Five years ago I built a website about blues music in the lower Chattahoochee Valley for the online journal Southern Spaces. Here’s some of what I wrote in the intro:
The Lower Chattahoochee River Valley region has one of the richest traditions of blues music in America; but, apart from long-time residents of the region and a handful of blues aficionados, the blues legacy of the Lower Chattahoochee Valley is largely ignored. The region — defined here as the eighteen counties that hug the Chattahoochee River along the Georgia/Alabama border, along with three additional counties in Georgia that have traditionally been a hotbed for blues music — doesn’t have a revered blues reputation like the Mississippi Delta. That’s probably due to the fact that virtually no 78’s of country blues emerged from the Lower Chattahoochee Valley from the twenties through the forties and only a small number of Lower Chattahoochee blues 45’s, LP’s, and CD’s have been issued since the fifties.

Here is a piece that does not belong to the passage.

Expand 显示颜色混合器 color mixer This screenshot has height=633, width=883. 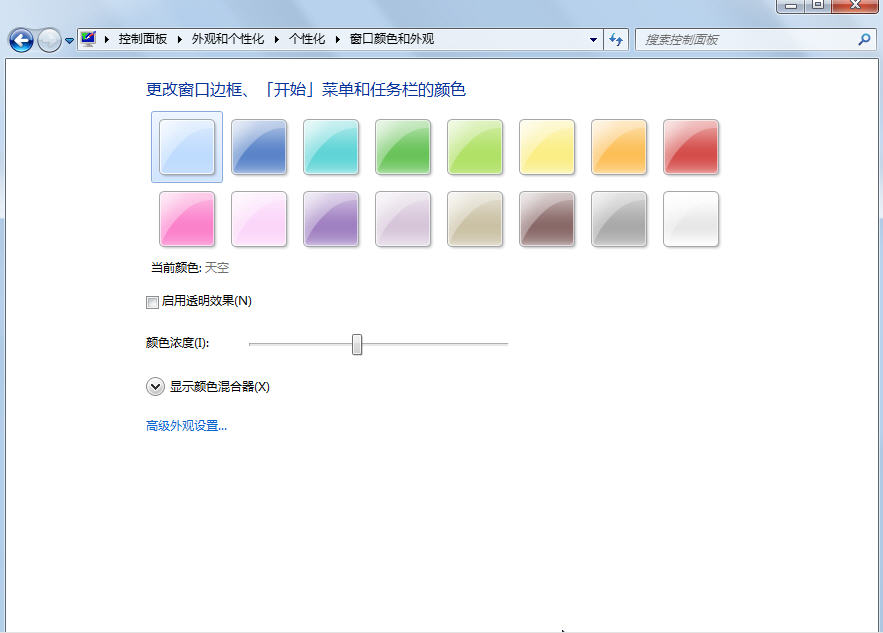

One person has been largely responsible for documenting the rich blues tradition of the Lower Chattahoochee Valley: George Mitchell. From the late sixties through the eighties, Mitchell recorded dozens of nonprofessional blues artists, many of whom were old enough to have recorded before World War II. More than just an amazing portrait of talent and creativity, Mitchell’s recordings demonstrate that the region has developed a unique blues sound.
For my project, I interviewed George and taped performances by some of the region’s blues artists (Thanks to Jason Hibberd for production assistance).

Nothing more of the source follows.